■ Tâche à réaliser
Pouvez-vous recopier à l'identique, dans le bloc de texte ci-dessous, le passage qui va de « Des attitudes cataleptiques » jusqu'à « Carnets du misanthrope) » ?

Commissoire ! Telle est une clause dont l'inexécution annule l'acte qui la contient : pacte commissoire. Concluons un pacte commissoire avec le Grand Rien.

(Luc Pulflop, Prière d'incinérer. Dégoût)

Écailles de tortue


30 novembre. — « La cendre des écailles de tortue, incorporée dans du vin et dans de l'huile, est souveraine pour guérir les crevasses et les ulcères des pieds. Les raclures de la superficie de l'écaille de tortue, données en potion, sont contraires à l'acte vénérien ; ce qui est d'autant plus merveilleux que la poudre de l'écaille entière passe pour être un violent aphrodisiaque. Pour leur urine, je ne pense pas qu'il soit possible de s'en procurer autrement qu'en les disséquant, pour la surprendre dans son réservoir naturel ; aussi les Magiciens la mettent-ils au nombre de leurs recettes prodigieuses. Elle est un remède spécifique contre les morsures des aspics, mais plus efficace encore, à ce qu'on dit, si l'on y mêle des punaises. Les œufs de tortues, durcis, font un bon liniment contre les écrouelles, et pour le traitement des ulcères occasionnés par la brûlure ou par le froid. On en avale pour les maux d'estomac. » (Pline, Histoire naturelle, Liv. XXXII)

(Barzelus Foukizarian, Journal ontologique critique)

Interlude

Jeune fille lisant Forcipressure d'Étienne-Marcel Dussap

Catalepsie


Des attitudes cataleptiques aident parfois le suicidé philosophique à rejoindre le règne minéral, ou à défaut le végétal : immobilité du poëte vaudois Edmond-Henri Crisinel, tandis que le philosophe Weininger laisse pendre ses longs bras, sans parler de la rigidité d'un Albert Caraco qui évoque à certains égards la contracture hystérique. Inversement, le balancement machinal de l'écrivain dadaïste Jacques Rigaut n'est-il pas comparable à un tic ?

(Théasar du Jin, Carnets du misanthrope)

lundi 28 janvier 2019

Baciccia


Baciccia se distingue par sa pénétration psychologique et un accent de cordialité qui révèle la familiarité du peintre avec le milieu papal.

(Luc Pulflop, Prière d'incinérer. Dégoût)

Os dans le pâté


16 décembre. — « Le problème avec les souvenirs, même agréables, c'est qu'il faut d'abord vivre les choses qu'ils remémorent. » (Edmond Chassagnol, Théorie du trop-plein) — Comme cela est vrai ! Ah ! mon père et ma mère, que je vous veux de mal !

(Barzelus Foukizarian, Journal ontologique critique)

Interlude

Brigitte Bardot lisant l'Appel du nihil de Martial Pollosson

Vieille feuille


À force d'acharnement, la jankélévitchienne « temporalité du temps » finit par donner au Dasein des allures de vieille feuille. « On ne saurait mieux marquer le caractère foncièrement déficient, tourné vers l'immobilité et le retour à l'inorganique, qui me paraît l'essentiel de ce processus mortel qu'on nomme la vie », note à ce sujet Gragerfis dans son Journal d'un cénobite mondain.

■ Bloc de données
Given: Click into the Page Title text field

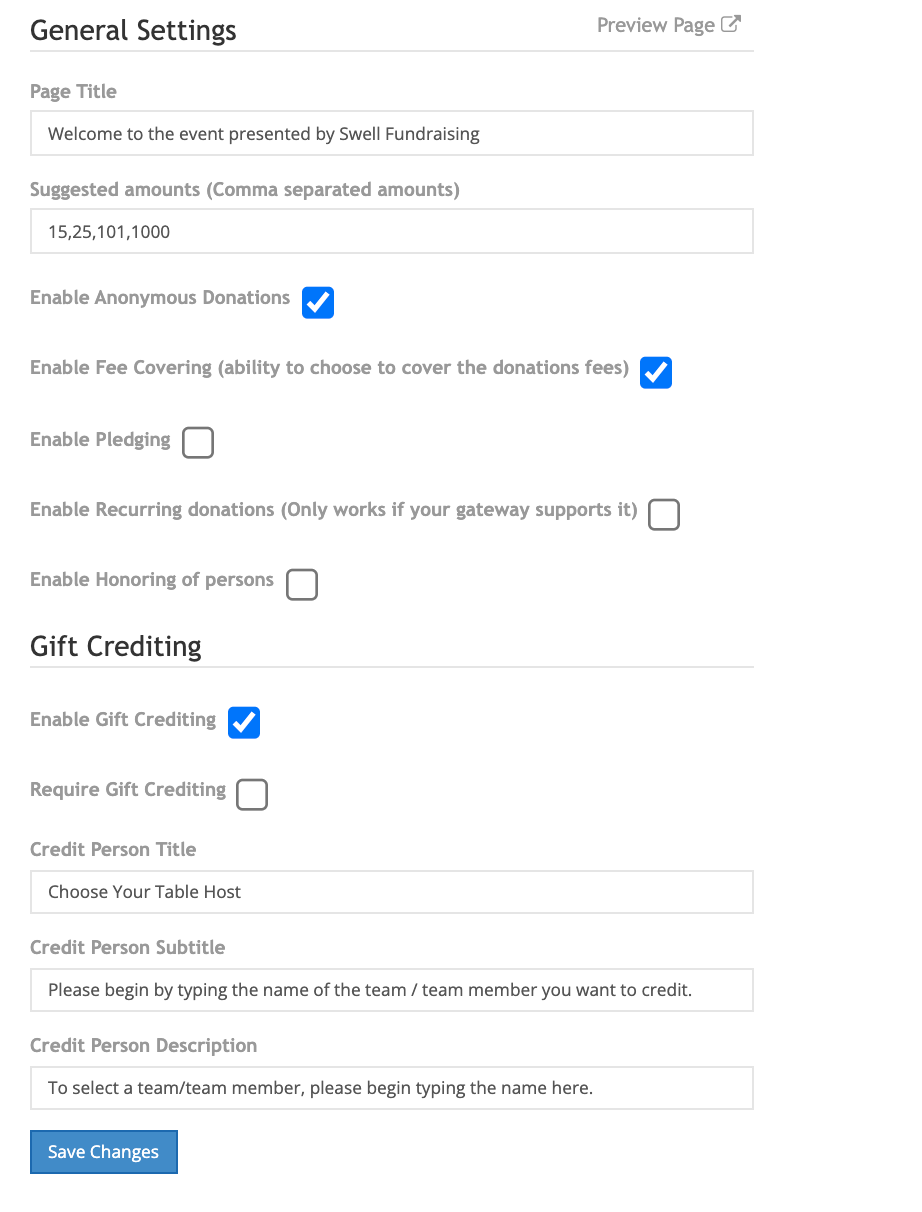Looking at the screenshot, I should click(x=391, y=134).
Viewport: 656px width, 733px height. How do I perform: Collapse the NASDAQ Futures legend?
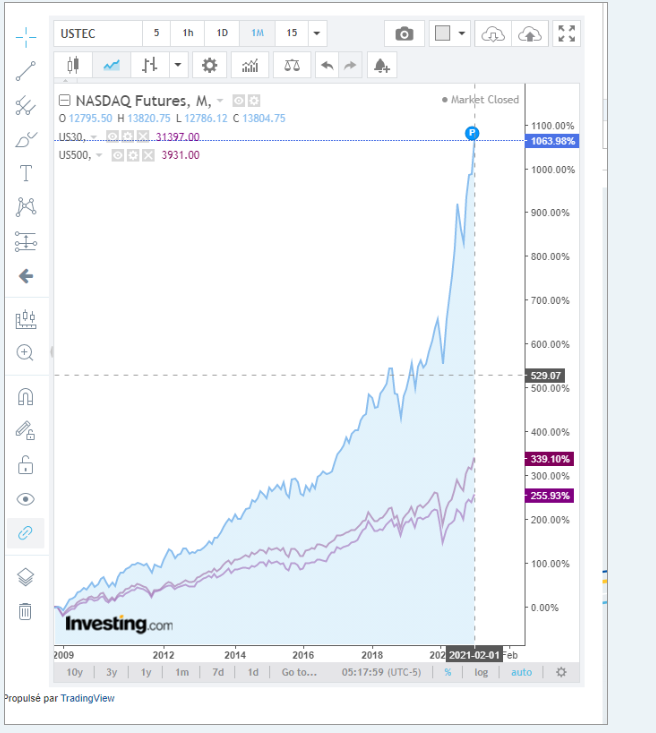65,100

■ Solution complète
Des attitudes cataleptiques aident parfois le suicidé philosophique à rejoindre le règne minéral, ou à défaut le végétal : immobilité du poëte vaudois Edmond-Henri Crisinel, tandis que le philosophe Weininger laisse pendre ses longs bras, sans parler de la rigidité d'un Albert Caraco qui évoque à certains égards la contracture hystérique. Inversement, le balancement machinal de l'écrivain dadaïste Jacques Rigaut n'est-il pas comparable à un tic ?

(Théasar du Jin, Carnets du misanthrope)